= Robert W. Bagnall =

Robert Wellington Bagnall Jr. (1883–1943) was born in Norfolk, Virginia in 1883. He was a minister for the St. Matthew's Episcopal Church in 1911 and continued various careers connected to church leadership. He is most known for his civil rights activism during the 1920s. He worked for the NAACP in several positions for over 20 years.

== Career ==
=== Church ===
Bagnall's career was directly connected to his religious education and work experience. He attended and became a graduate of Bishop Payne Divinity School in Petersburg, VA. Later, he became a priest in 1903. After his ordination, Bagnall "presided over several African Methodist Episcopal (AME) congregations along the Atlantic seaboard before arriving at Detroit and becoming a Rector of the St. Matthew Episcopal" church in 1911. From 1921 to 1933 he served as Dean for the School of Religious Education for Colored People. In 1933, he became the 13th Rector of the St. Thomas Episcopal Church, where he spent the last ten years of his life. During those ten years, Bagnall restored and uplifted the congregation. Along with his wife, Lilian Anderson Bagnall, they led the movement of the St. Thomas Episcopal Church from 12th and Walnut street to 52nd and Parish street.

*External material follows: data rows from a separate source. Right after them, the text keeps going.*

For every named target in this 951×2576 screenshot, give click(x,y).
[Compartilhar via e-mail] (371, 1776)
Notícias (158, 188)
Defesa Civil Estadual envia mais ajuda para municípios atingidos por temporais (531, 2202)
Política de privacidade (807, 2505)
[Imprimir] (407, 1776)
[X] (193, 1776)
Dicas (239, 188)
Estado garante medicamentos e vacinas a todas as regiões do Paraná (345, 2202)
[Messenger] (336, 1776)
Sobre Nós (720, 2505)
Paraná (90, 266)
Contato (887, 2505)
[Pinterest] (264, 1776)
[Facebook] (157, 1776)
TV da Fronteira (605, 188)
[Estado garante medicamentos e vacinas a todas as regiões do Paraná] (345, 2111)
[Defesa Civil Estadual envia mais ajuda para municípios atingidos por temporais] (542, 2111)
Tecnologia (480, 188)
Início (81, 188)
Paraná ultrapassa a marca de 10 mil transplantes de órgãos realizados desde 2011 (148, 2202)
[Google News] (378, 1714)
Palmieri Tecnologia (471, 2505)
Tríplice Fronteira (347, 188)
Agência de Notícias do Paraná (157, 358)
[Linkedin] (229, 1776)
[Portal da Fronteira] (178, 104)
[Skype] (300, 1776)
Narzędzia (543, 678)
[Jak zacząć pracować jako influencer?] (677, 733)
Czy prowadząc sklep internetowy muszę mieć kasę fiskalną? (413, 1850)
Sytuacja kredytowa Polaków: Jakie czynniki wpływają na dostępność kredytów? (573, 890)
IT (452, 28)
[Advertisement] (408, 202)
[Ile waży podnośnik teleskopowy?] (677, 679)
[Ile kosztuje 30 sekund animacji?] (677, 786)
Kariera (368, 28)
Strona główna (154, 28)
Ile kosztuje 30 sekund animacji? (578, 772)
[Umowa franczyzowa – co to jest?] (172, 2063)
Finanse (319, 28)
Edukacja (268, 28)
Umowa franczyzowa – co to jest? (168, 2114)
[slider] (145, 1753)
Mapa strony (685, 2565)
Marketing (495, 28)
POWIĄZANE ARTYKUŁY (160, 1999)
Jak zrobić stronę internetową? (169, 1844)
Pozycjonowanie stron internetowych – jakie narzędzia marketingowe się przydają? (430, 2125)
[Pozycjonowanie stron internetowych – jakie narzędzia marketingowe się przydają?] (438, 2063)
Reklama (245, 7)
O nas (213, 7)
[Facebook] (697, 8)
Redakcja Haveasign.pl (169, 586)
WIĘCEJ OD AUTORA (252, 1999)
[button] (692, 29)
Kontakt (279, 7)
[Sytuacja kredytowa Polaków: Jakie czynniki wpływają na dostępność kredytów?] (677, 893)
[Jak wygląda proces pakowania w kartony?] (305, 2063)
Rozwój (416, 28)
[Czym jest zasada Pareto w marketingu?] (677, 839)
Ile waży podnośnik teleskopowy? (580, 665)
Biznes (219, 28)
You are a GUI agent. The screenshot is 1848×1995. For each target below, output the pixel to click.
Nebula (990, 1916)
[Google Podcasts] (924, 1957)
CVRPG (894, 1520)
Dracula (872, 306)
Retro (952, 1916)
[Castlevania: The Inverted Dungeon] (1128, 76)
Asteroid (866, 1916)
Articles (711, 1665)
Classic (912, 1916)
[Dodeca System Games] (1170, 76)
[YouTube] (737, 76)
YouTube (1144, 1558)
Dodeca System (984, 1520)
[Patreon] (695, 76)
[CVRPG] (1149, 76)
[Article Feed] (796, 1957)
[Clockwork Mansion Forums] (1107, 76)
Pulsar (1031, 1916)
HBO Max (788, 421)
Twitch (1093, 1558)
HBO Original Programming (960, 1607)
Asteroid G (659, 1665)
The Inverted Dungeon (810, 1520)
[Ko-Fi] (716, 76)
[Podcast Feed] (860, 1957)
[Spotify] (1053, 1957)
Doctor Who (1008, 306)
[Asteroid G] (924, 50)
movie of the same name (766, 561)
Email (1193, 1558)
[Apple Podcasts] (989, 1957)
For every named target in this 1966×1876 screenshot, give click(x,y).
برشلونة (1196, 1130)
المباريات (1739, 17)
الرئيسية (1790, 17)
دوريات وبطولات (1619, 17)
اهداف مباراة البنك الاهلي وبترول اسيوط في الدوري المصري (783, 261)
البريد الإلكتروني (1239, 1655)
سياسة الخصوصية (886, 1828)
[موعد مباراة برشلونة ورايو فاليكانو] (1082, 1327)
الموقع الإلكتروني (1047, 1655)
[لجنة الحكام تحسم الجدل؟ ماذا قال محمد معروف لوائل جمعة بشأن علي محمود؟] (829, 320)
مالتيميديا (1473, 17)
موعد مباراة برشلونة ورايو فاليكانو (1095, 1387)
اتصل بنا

In his preachings, Bagnall was known as one of the most militant African American ministers in the United States. In his 1921 book The History of the Negro Church, historian Carter Godwin Woodson wrote that Bagnall was one of the few who had "actually preached the use of force and encouraged resistance to the mobs" of whites attacking Blacks in the early 20th century.

=== National Association for the Advancement of Colored People ===
Bagnall was one of the founders of the Detroit branch of the NAACP in the 1910s, where, as a spokesperson of the NAACP, he "led successful campaigns against school segregation, police brutality, and discrimination at the Ford Motor Company." His work there gave him recognition in the organization, and he was promoted to Regional Recruiter/district organizer in the Great Lakes area in 1918, where he served for a short time. He was promoted again in 1921 and moved to New York to serve as the National Director of Branches for the NAACP. Due to the Great Depression, in 1933, Bagnall resigned from his position because the organization had to cut staff and salaries.